Argentyńczyk swoją decyzję uzasadnił przewlekłymi kontuzjami, które od lat ograniczały jego poziom gry: - Stan mojego ramienia się nie poprawia, nie jestem w stanie grać na poziomie turniejów ATP - powiedział David Nalbandian.
Argentyński tenisista to mistrz 11 turniejów głównego cyklu (13 razy Nalbandian w finale przegrywał), w tym kończącego sezon Pucharu Mistrzów (w 2005 roku pokonał w niesamowitej batalii o tytuł Rogera Federera) oraz prestiżowych imprez ATP Masters 1000 w Madrycie i Paryżu.

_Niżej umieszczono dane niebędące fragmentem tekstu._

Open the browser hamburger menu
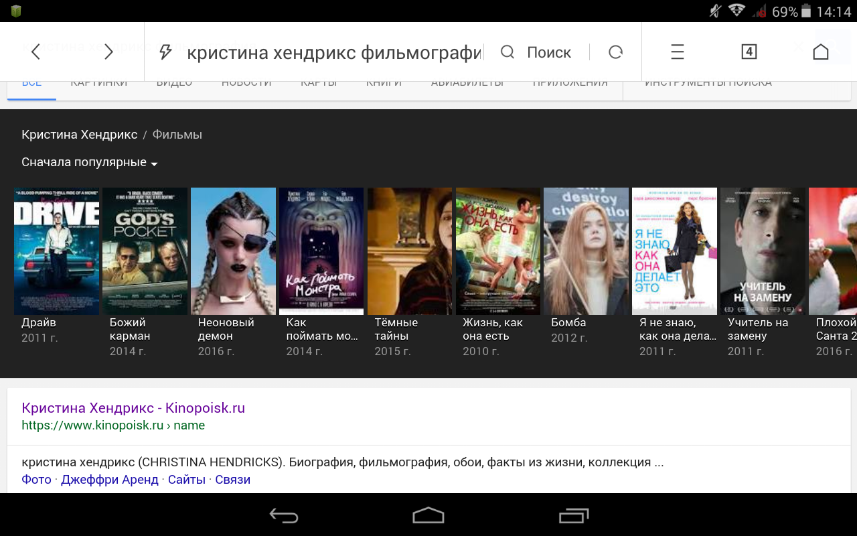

Największym osiągnięciem Argentyńczyka jest osiągnięcie w 2002 roku finału Wimbledonu, w którym musiał uznać wyższość Lleytona Hewitta.
Podczas trwającej 13 lat kariery Nalbandian dał się poznać z wielu stron - niesamowicie utalentowany, grający piękny, kombinacyjny tenis zza linii końcowej, a jednocześnie zaskakująco łatwo tracący panowanie nad sobą. Wspaniale zapowiadająca się kariera Argentyńczyka została także storpedowana przez kontuzje, regularnie krzyżujące jego plany.
Nalbandian pożegna się z kibicami 23 listopada w Buenos Aires pokazowym meczem z Rafaelem Nadalem.
-
pedro Zgłoś komentarz
David, Xavier, James... Pusto bez nich będzie. -
Grzeczny salvo Zgłoś komentarz
Wreszcie -
sokar Zgłoś komentarz
Fantastyczny zawodnik.Z tego co pamietam Federer nie lubił grać przeciwko niemu. -
Paper Monster Zgłoś komentarz
Davisa. -
RF Zgłoś komentarz
Coraz więcej tenisistów grających piękny tenis odchodzi... Co to będzie, co to będzie -
OnslaughT Zgłoś komentarz
Myślę, że przynajmniej 1 osoba na świecie jest zadowolona z tego newsa - sędzia z jego meczu z Čiliciem w Queen's Club :) -
vamos Zgłoś komentarz
Nalbi nie! :( -
RvR Zgłoś komentarz
I się zrobiło smutno... :( -
Alk Zgłoś komentarz
zawodowym poziomie.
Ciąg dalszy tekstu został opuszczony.